Closed justinlittman closed 2 years ago
migration-utils can use either the native fcrepo3 filesystem or a directory of exported FOXML data. Since I had a directory of 1000 FOXML files on my workstation that were generated with the archive-fedora I tested with that. The XML files need to be decompressed for migration-utils to be able to read them.
Here is the command I used:
/usr/bin/java -jar migration-utils-6.1.0-driver.jar \
--source-type exported \
--target-dir ocfl \
--exported-dir archive \
--no-checksum-validation \
--continue-on-error
The --continue-on-error
was needed because it ran into 20 errors like this (it usually stops at the first one):
ERROR 13:53:38.765 (Migrator) MIGRATION_FAILURE: pid="druid:bb059dp5973", message="text"
java.lang.NullPointerException: text
at java.base/java.util.Objects.requireNonNull(Objects.java:233)
at java.base/java.time.format.DateTimeFormatter.parse(DateTimeFormatter.java:1955)

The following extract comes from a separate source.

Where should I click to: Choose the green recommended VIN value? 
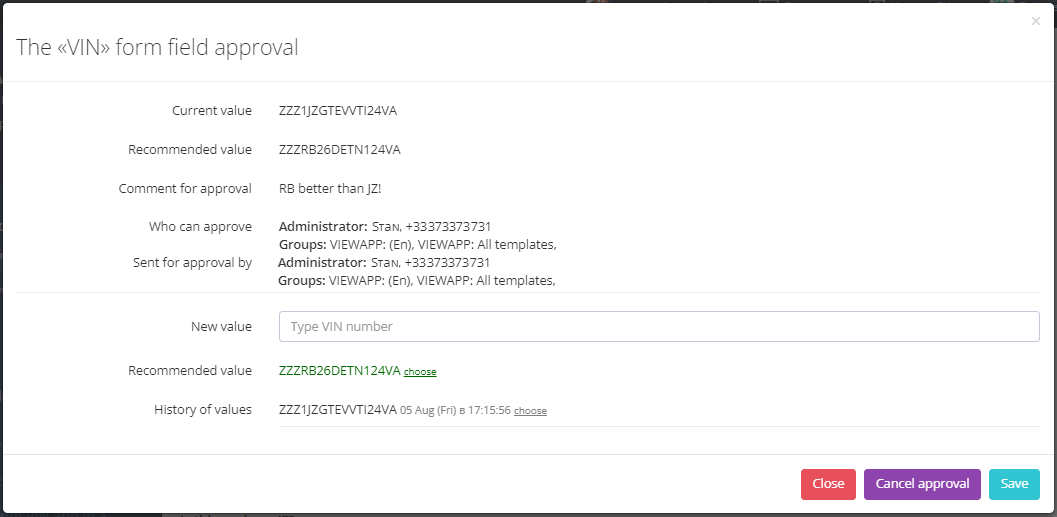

at java.base/java.time.Instant.parse(Instant.java:399)
at org.fcrepo.migration.handlers.ocfl.ArchiveGroupHandler.createDatastreamHeaders(ArchiveGroupHandler.java:618)
at org.fcrepo.migration.handlers.ocfl.ArchiveGroupHandler.processObjectVersions(ArchiveGroupHandler.java:256)
...
Also --no-checksum-vaildation
was needed to avoid over a thousand warnings like:
WARN 13:55:40.246 (ArchiveGroupHandler) info:fedora/druid:bb052vc4171/descMetadata: missing/invalid digest. Writing resource & continuing
Maybe these problems are an artifact of working with the FOXML export?

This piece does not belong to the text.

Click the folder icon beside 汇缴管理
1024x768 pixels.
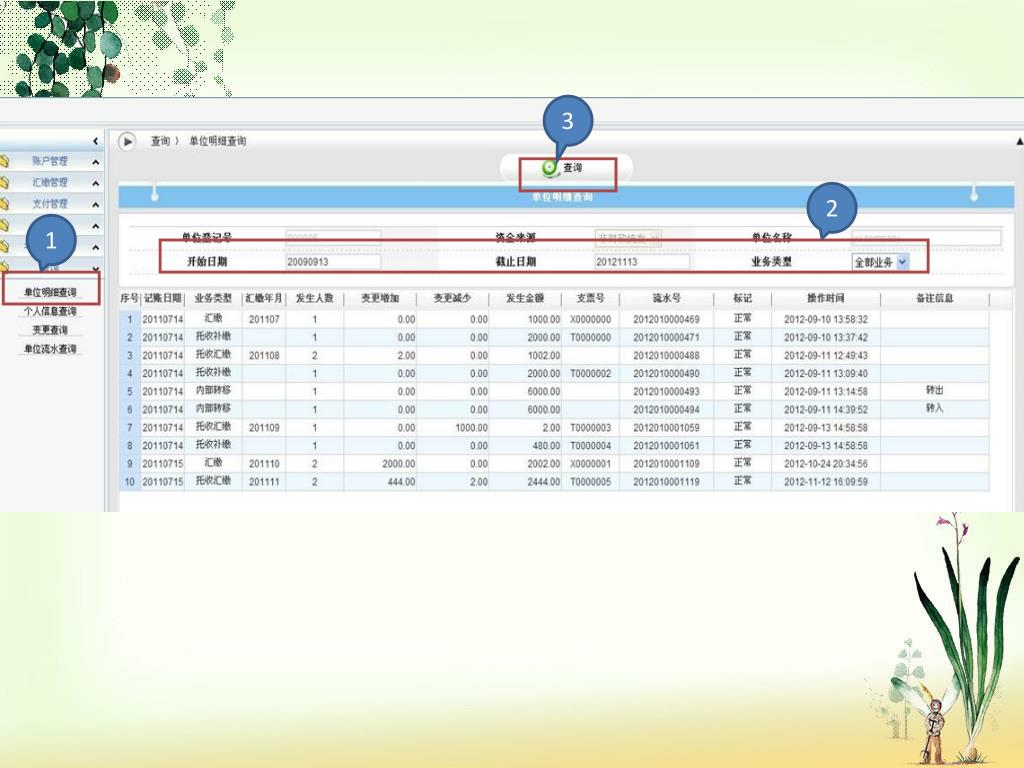[4, 182]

It took 74 seconds to convert 1000 FOXML files. The directory of uncompressed FOXML files was 190M and the resulting OCFL directory was 1.7G !
I think next I'll try working with the native fcrepo3 filesystem, which will need to be done on sul-dor-migrate
instead of sdr-deploy
.
I ticketed the NullPointerException over in the migration-utils issue tracker in case there's something obvious going on here:
Getting migration-utils working on sul-dor-migrate is a little bit tricky. Java OpenJDK Runtime Environment (build 1.8.0_322-b06)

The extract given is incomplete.